My question revolves around understanding the following two procedures (particularly performance and code logic) that I used to collect trade data from the US Census Bureau API. I already collected the data but I ended up writing two different ways of requesting and saving the data for which my questions pertain to.
Summary of my final questions comes at the bottom.
First way: npm request and mongodb to save the data
I limited my procedure using tiny-async-pool (sets concurrency of a certain function to perform) to not try to request too much at once or receive a timeout or overload my database with queries. Simply put, the bottleneck I was facing was the database since the API requests returned rather quickly (depending on body size 1-15 secs), but to save each array item (return data was nested array, sometimes from a few hundred items to over one hundred thousand items with max 10 values in each array) to its own mongodb document ranged from 100 ms to 700 ms. To save time from potential errors and not redoing the same queries, I also performed a check in my database before making the query to see if the query was already complete. The end result was that I did not follow this method since it was very error prone and susceptible to timeouts if the data was very large (I even set the timeout to 10 minutes in request options).
Second way: npm request and save data to csv
I used the same approach as the first method for the requests and concurrency, however I saved each query to its own csv file. In case of errors and not redoing successful queries I also did a check to see if the file already existed and if so skipped that query. This approach was error free, I ran it and after a few hours was able to have all the data saved. To write to csv was insanely fast, much more so than using mongodb.

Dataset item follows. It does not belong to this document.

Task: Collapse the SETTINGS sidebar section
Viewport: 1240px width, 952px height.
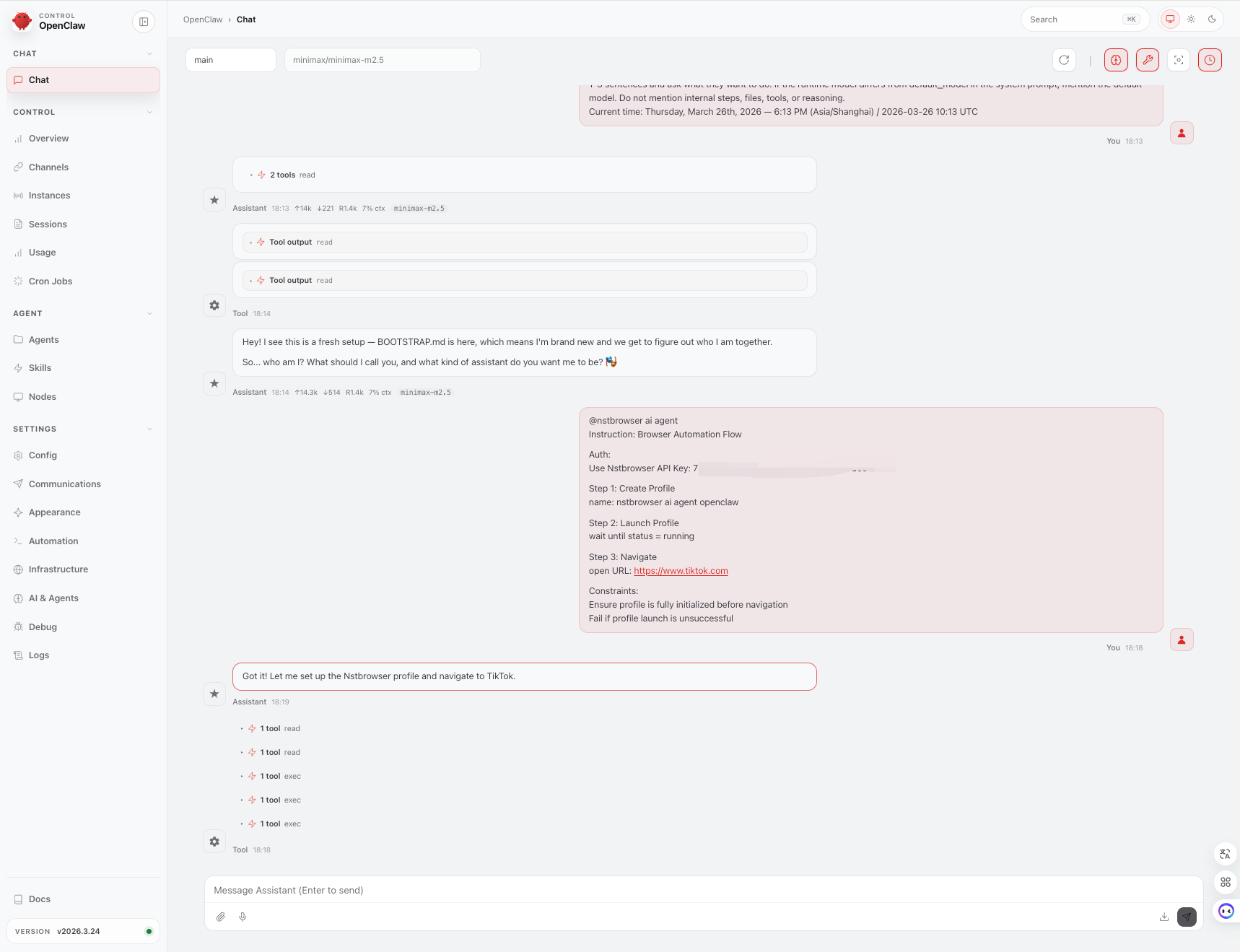Action: [x=149, y=429]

Final summary and questions
My end goal was to get the data in the easiest manner possible. I used javascript because that's where I learned api requests and async operations, even though I will do most of my data analysis with python and pandas. I first tried the database method mostly because I thought it was the right way and I wanted to improve my database CRUD skills. After countless hours of refactoring code and trying new techniques I still could not get it to work properly. I resorted to the csv method which was a) much less code to write, b) less checks, c) faster, and d) more reliable.

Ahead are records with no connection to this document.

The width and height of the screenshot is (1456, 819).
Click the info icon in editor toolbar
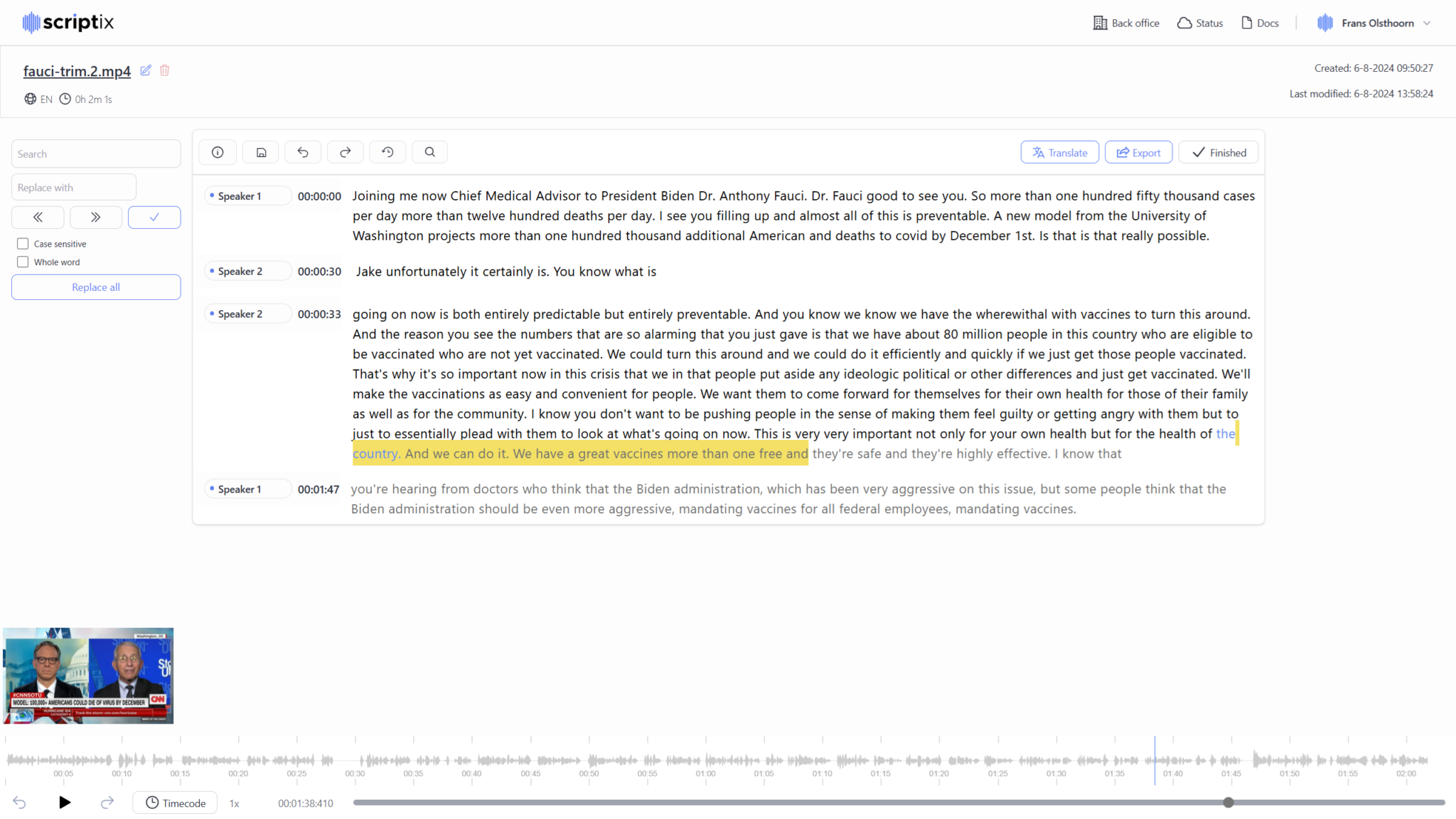click(218, 152)
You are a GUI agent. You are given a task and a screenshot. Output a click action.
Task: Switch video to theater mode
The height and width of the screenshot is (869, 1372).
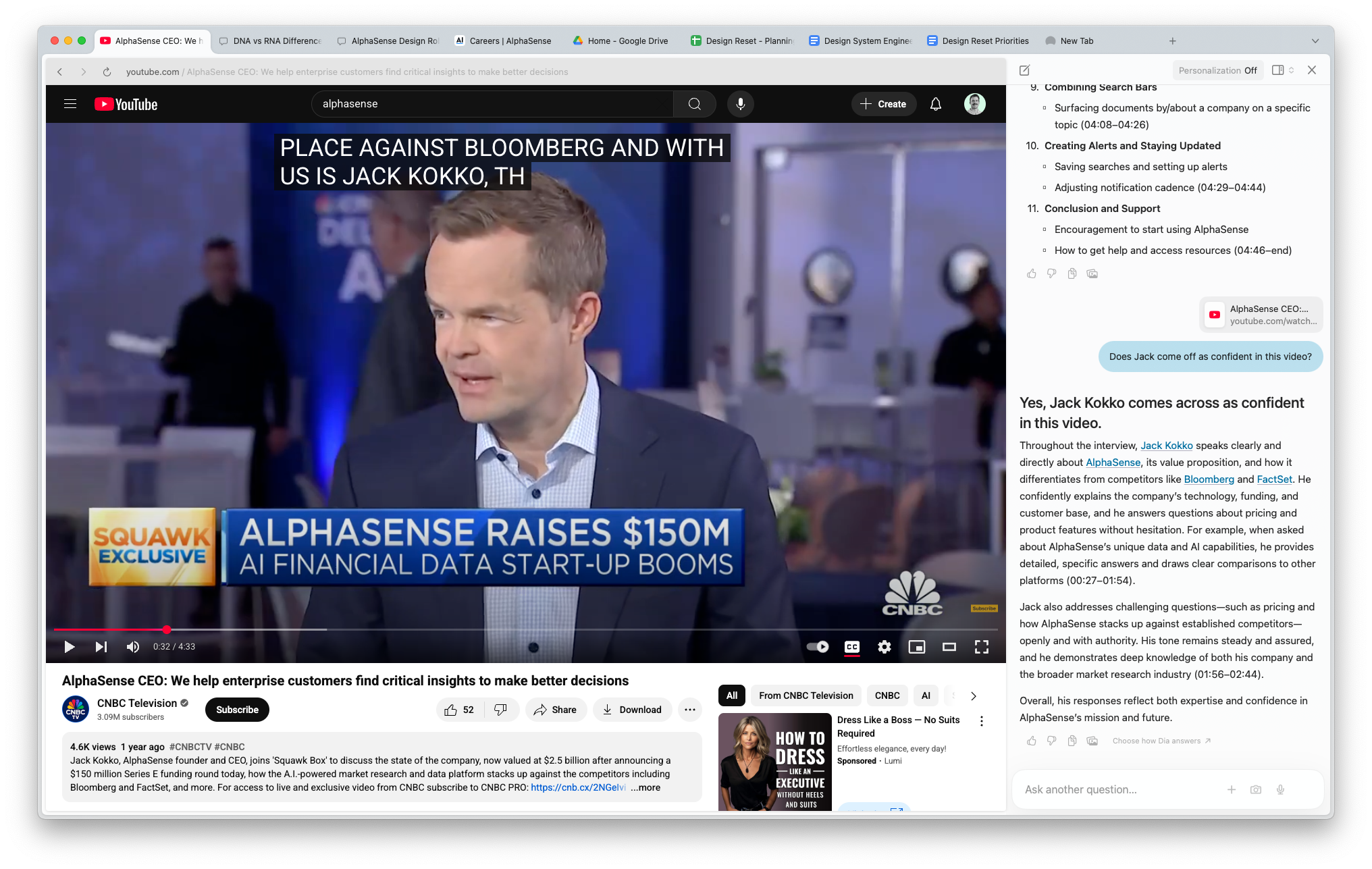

My final questions are these:
- Why was the csv approach better than the database approach? Any counter arguments or different approaches you would have used?
- How do you handle bottlenecks and concurrency in your applications with regards to APIs and database operations? Do your techniques vary in production environments from personal use cases (in my case I just needed the data and a few hours of waiting was fine)?
- Would you have used a different programming language or different package/module for this data collection procedure?